Oltre 11mila kit di sigarette elettroniche ‘irregolari’ sono state sequestrate dai Nas negli ultimi due mesi. Dal primo gennaio 2013 a ieri, in tutta Italia, i militari del Nucleo operativo antisofisticazioni hanno sequestrato ben 11.083 kit di e-cig, comprensivi di accessori e batterie, per un valore pari a 537mila euro.

Non solo. A finire nel mirino dei Nas anche i flaconi contenenti nicotina: negli ultimi 60 giorni ne sono stati sequestrati oltre 525mila, per un controvalore in euro pari a 3 milioni e mezzo. E’ quanto emerge dai dati sull’attività dei Nas nel settore del contrasto alla vendita di nicotina e sigarette elettroniche irregolari, in possesso dell’Adnkronos Salute.

Il motivo che ha portato al sequestro delle 11mila sigarette elettroniche è la violazione di etichettatura.

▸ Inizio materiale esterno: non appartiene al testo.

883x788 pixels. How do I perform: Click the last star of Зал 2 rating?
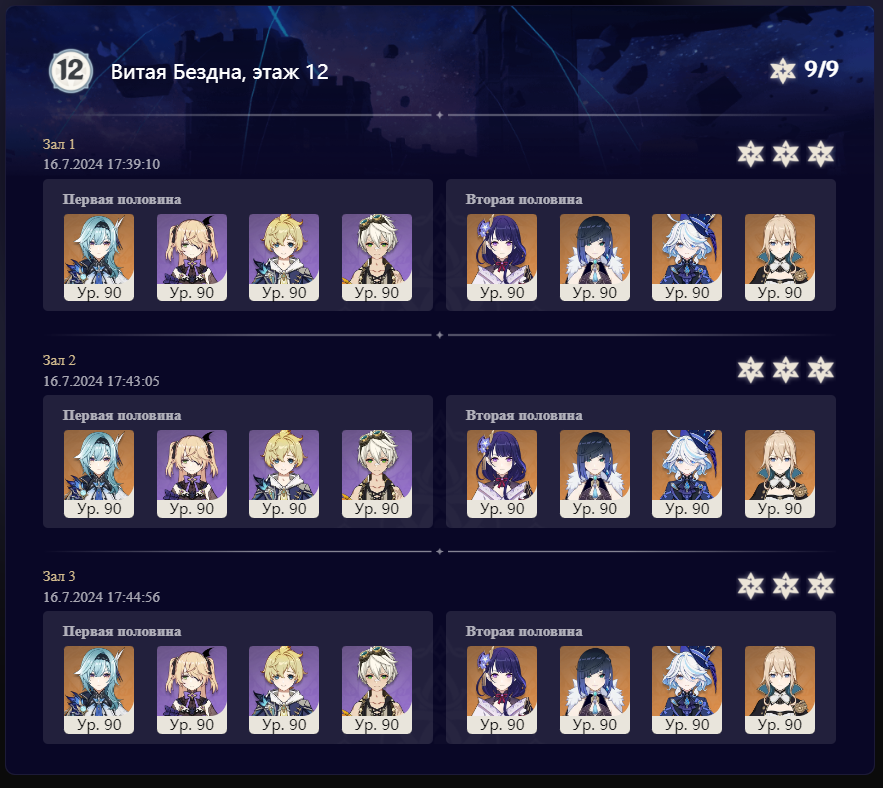point(820,369)
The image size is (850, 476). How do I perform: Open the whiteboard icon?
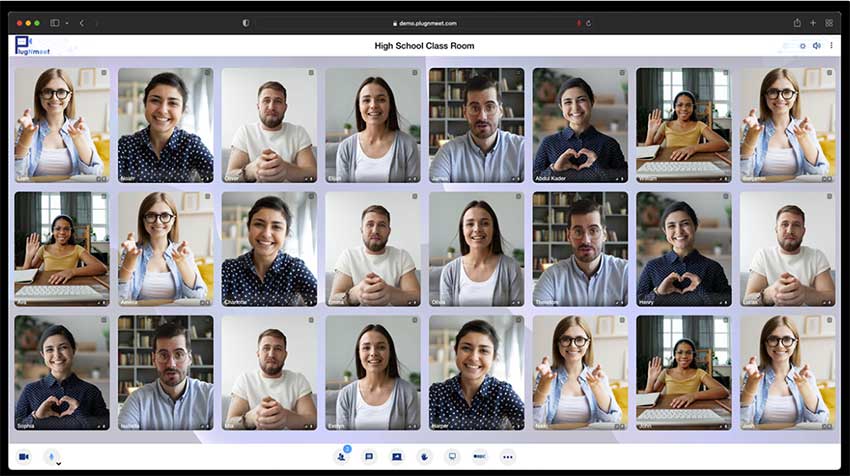click(x=452, y=457)
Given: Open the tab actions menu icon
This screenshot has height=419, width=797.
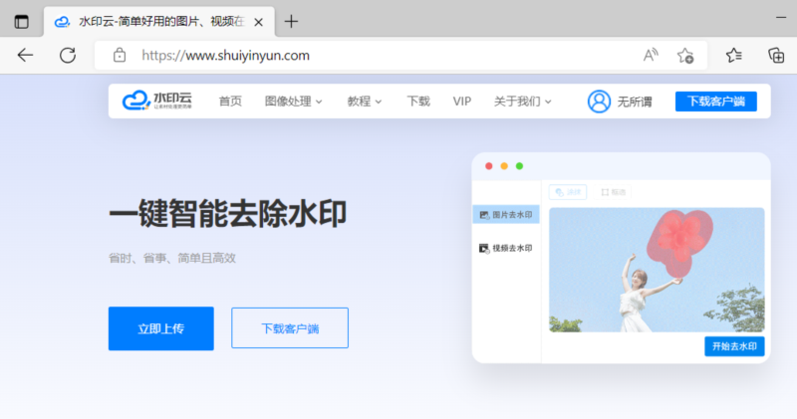Looking at the screenshot, I should coord(21,21).
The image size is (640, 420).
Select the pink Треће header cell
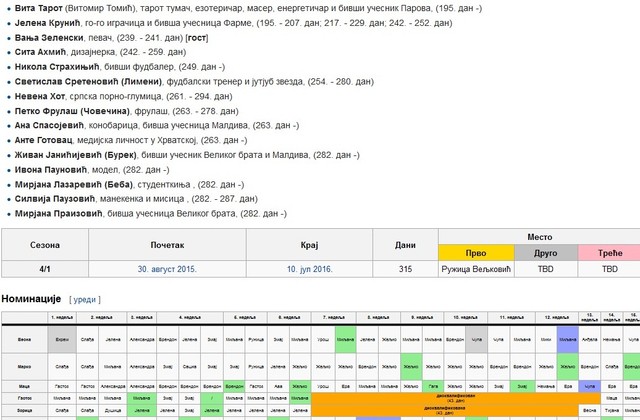609,253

I militari hanno infatti rilevato “assenza delle indicazioni di etichettatura obbligatorie” e la “mancata apposizione della marcatura CE e delle indicazioni di legge sul materiale elettrico”. I motivi dei sequestri dei flaconcini di nicotina sono invece da ricondurre alla violazione della normativa sull’etichettatura dei preparati pericolosi.

Nello specifico: “Assenza delle definizione del prodotto in lingua italiana; assenza recapiti del produttore/distributore; assenza degli avvisi di prudenza e delle frasi di rischio; pittogrammi di pericolo irregolari e/o diversi da quelli previsti in relazione alla sostanza; mancata indicazione della ditta di distribuzione; assenza dell’etichettatura”.

L’attività dei militari ha portato infine alla denuncia all’autorità giudiziaria di 49 persone; 22 invece i soggetti segnalati all’autorità amministrativa.